Then the crow tilted its head back, opened its curved, black beak, and swallowed it.
Temari remembered screaming herself hoarse when it happened.
In her dream, the black figure had been a crow. The long, curved, black something emerging from his shape—it had been a black beak.
When she recalled the surreal, distorted image, it was with a faint sense of foreboding.
Crows signified something. Something foreign. Something peculiar.
"Something bad," she'd murmured upon waking that afternoon, unable to recall why she'd said it until now.
She didn't quite believe in omens, but then she'd said that when Gaara had been kidnapped.
Unnerved by the memory, she shook her head and rubbed her eyes, taking a deep breath before glancing out at the oasis again. The water had finally stilled, and there was silence.
The next two hours continued to pass soundlessly with agonizing slowness, and she continued straining her eyes, moving closer towards the oasis with every fifteen-minute switch.
She was just nearing the edge when the first hints of pale, blue light appeared in the sky. Thin streaks of clouds came out of hiding, and she kept her eyes locked fastidiously on the water's edge, waiting for a glimpse of the figure, waiting for a glimpse of the curved something attached to him.
Nautical dawn came again, and the edges of the oasis became discernable.
She checked her watch.
Her breath stopped fogging in the air, and she swept the shawl down to her shoulders, wincing at the feel of cool wind against her clammy cheeks. Another seven minutes passed, and then she saw him.
He was crouching at the edge, just like before. Her eyes widened.
The curved thing was gone.
Unconsciously, she released the breath she'd been holding.
As she did, the figure moved to stand, and her stomach flipped when he kneeled down and lifted a large object lying next to him. Momentarily held straight, she was able to make it out for what it was.
A scythe, its silhouette pitch black against the blue backdrop of sand, stood almost as tall as the figure, decked with three long, curved blades.
Relief should have been the last thing she felt, but her shoulders slackened nonetheless as he attached it to his back and turned to leave again, just as the first tints of orange started lightening the sky.
Half an hour later, her shift ended.
"I'm going to kill that bastard."
"What did he say to you this time, Sugimura?"
"Did you see that weapon? Perhaps we should tell Kazekage-sama…"
"No," Temari said sharply, turning to face the alarmed jounin who'd spoken, stopping in the middle of their trek back to the village.
"Kazekage-sama has enough to worry about at the moment. If something happens, we'll handle it ourselves. Got it?"
Temari paused, turning to glance at the jounin known as Sugimura. He looked infuriated.
"What's your problem?" Temari asked, raising an eyebrow.

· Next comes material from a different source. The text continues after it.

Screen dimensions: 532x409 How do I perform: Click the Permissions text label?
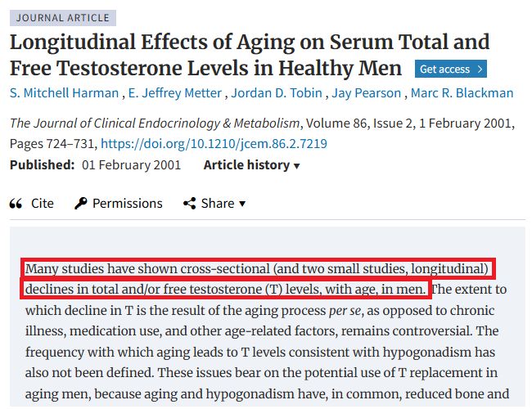128,204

"The stranger said something to him," Sugimura's friend offered with a wide grin.
"What did he say?"
Sugimura's face reddened.
"I'd rather not say…"
"I'm not twelve years old," Temari said impatiently. "Whatever it was, I'm sure I can handle it. Spit it out."
"I told him to get lost…and…" Sugimura trailed off, face reddening further, and his friend stepped forward with a cheeky grin.
"The stranger told him to go fuck a camel, ma'am."
The entire group of patrollers burst into laughter.
Temari could only stare in disbelief.
The day passed quickly. By the time she woke, it was 4 PM, and by the time she finished carrying out errands and attended three meetings, it was 9 PM.
She waited out the three hours at home, listlessly flipping through channels as her dinner heated in the oven. Kankuro sat at the kitchen table, getting black grease everywhere as he tinkered with his puppets.
Temari couldn't bring herself to care, intent on imagining herself finally getting the post closest to the oasis, and getting rid of the strange figure once and for all. Granted, he wasn't really doing anything that was a cause for concern, but his presence was making the other patrollers skittish.
Complacently, she patted the pocket flap of her shoulder bag, tracing the cylindrical ground flares contained within.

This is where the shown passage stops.